Problem to solve =
Every line containing the string "column" should be returned from the records.

Stored data entries:
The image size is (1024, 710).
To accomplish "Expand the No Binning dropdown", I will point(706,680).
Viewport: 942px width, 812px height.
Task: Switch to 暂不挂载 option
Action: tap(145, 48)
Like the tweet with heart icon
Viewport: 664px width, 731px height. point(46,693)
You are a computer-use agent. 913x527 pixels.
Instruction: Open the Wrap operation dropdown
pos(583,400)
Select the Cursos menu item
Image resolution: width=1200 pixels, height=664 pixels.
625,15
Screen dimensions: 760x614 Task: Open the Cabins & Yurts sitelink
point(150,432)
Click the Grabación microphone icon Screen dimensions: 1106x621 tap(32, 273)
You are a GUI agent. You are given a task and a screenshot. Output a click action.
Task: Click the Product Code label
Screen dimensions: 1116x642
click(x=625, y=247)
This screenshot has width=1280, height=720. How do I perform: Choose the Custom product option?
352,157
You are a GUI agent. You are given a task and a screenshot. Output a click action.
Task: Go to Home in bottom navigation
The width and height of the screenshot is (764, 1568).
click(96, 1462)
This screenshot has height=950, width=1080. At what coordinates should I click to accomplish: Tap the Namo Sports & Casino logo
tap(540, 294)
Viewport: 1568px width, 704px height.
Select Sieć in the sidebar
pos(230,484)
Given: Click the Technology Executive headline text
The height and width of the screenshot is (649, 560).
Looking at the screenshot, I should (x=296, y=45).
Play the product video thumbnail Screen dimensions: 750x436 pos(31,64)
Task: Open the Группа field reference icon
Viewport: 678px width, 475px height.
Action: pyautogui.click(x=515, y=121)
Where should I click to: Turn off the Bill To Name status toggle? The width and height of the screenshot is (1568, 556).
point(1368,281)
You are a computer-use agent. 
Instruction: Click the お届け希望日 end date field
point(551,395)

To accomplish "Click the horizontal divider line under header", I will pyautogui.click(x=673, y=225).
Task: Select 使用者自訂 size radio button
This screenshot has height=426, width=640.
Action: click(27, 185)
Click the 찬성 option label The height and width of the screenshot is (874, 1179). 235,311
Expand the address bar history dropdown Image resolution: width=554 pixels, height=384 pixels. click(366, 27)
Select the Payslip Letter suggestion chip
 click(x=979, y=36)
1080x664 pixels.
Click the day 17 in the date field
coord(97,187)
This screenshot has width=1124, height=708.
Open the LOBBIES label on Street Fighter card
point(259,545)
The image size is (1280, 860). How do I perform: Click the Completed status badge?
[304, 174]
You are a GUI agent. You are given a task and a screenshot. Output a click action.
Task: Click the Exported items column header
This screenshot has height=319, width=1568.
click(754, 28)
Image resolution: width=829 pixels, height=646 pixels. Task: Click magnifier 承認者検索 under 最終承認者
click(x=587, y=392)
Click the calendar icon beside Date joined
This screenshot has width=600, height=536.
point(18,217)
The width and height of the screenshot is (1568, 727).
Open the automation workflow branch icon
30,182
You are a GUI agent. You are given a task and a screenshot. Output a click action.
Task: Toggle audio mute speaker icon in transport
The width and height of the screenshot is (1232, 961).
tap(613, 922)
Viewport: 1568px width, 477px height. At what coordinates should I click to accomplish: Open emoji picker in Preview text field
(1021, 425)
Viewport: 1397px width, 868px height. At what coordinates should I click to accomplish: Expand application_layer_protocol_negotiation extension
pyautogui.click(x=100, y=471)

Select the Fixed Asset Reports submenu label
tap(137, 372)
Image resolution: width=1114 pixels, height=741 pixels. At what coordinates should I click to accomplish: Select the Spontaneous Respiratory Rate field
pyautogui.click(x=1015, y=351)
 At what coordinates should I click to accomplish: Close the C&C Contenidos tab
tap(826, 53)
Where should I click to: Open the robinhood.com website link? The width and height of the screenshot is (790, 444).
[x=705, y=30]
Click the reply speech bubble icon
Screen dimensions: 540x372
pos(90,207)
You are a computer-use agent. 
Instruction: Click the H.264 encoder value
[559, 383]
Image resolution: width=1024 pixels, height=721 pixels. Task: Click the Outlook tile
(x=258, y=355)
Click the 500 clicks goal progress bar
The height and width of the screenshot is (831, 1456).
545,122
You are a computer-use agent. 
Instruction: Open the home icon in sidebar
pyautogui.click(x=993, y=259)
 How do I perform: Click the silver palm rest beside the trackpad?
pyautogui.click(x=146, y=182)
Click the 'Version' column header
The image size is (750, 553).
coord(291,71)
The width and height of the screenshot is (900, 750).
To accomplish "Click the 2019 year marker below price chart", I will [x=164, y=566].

Exercise response =
Task: Click the Exported items column header
Click the 'Version' column header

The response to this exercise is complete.